培養Schwann細胞用于構建毛囊神經嵴干細胞定向分化飼養層

周紅利，張艷，任應博，林森＊

（1.成都醫學院人體解剖與組胚教研室，四川 成都 610083；

2.成都醫學院“發育與再生”四川省重點實驗室，四川 成都 610083；3.四川大學華西醫院臨床醫學院畢業后繼續教育部，四川 成都 610041）

毛囊神經嵴干細胞（neural crest stem cell，NCSC）定位于毛囊上部隆突區（bulge），具有緩慢的細胞增殖周期，超微結構為未分化狀態，是具有多向分化潛能的多能成體干細胞，可分化為皮脂腺、表皮細胞等細胞，具有可定向分化為Schwann細胞（Schwann cells，SCs）的能力，為神經修復帶來希望［1，2］。
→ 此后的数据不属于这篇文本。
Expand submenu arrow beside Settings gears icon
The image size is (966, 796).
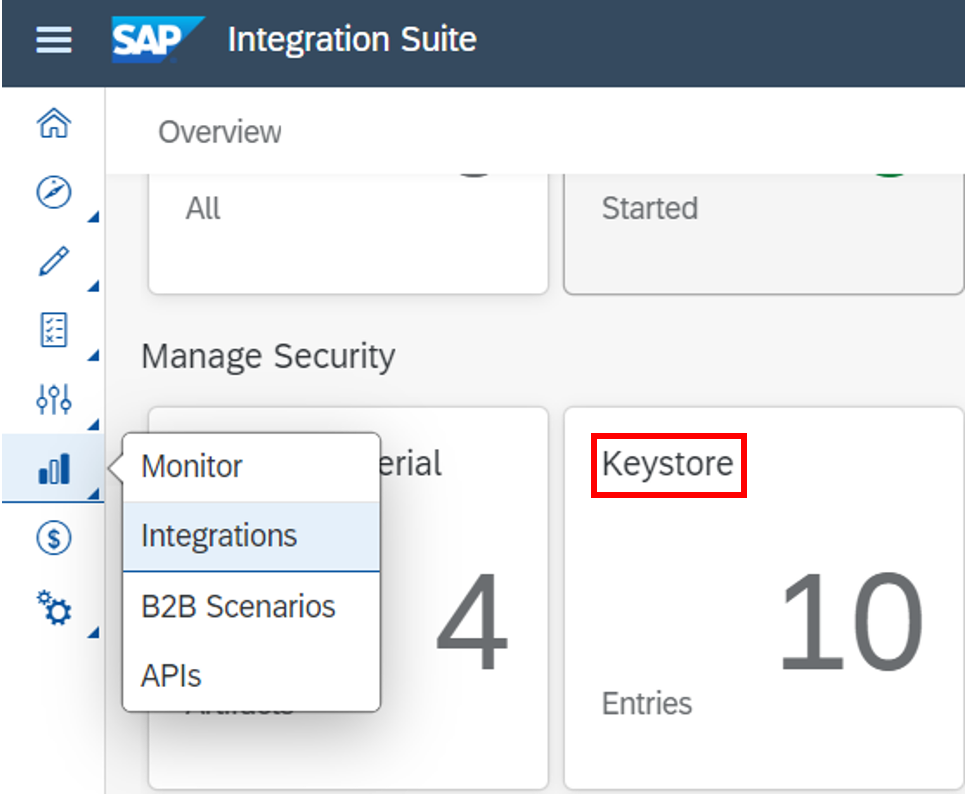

干細胞巢為毛囊干細胞提供免受如分化信號、凋亡信號等各種刺激的隱蔽環境，以維持干細胞特性和儲量。在干細胞巢的調控下，干細胞被周期性激活，產生祖細胞或短暫增殖細胞（transit amplifying cell，TA cell）。因此，維持干細胞靜止與激活狀態的平衡是干細胞巢的標志性功能［3］。毛囊干細胞一旦離開干細胞巢，隆突區來源的NCSC便增殖、分化或死亡。對干細胞的研究表明，在原代或初期培養階段，干細胞依賴于飼養層細胞及其分泌的生長因子，否則它們的存活率和克隆形成率不高，由此認為，飼養層條件是干細胞培養初期的一個關鍵因素。選擇合適的飼養層細胞、適當的細胞因子組合以及適量的劑量，進一步對干細胞的體外培養和擴增等方法進行優化，有望解決干細胞研究中存在的所用細胞純度低、難以獲得體外高純度、高活力的細胞等問題，為干細胞研究提供簡單可行的實驗室培養和擴增方法，建立經濟可靠的培養技術，從而為干細胞的臨床應用研究建立資源。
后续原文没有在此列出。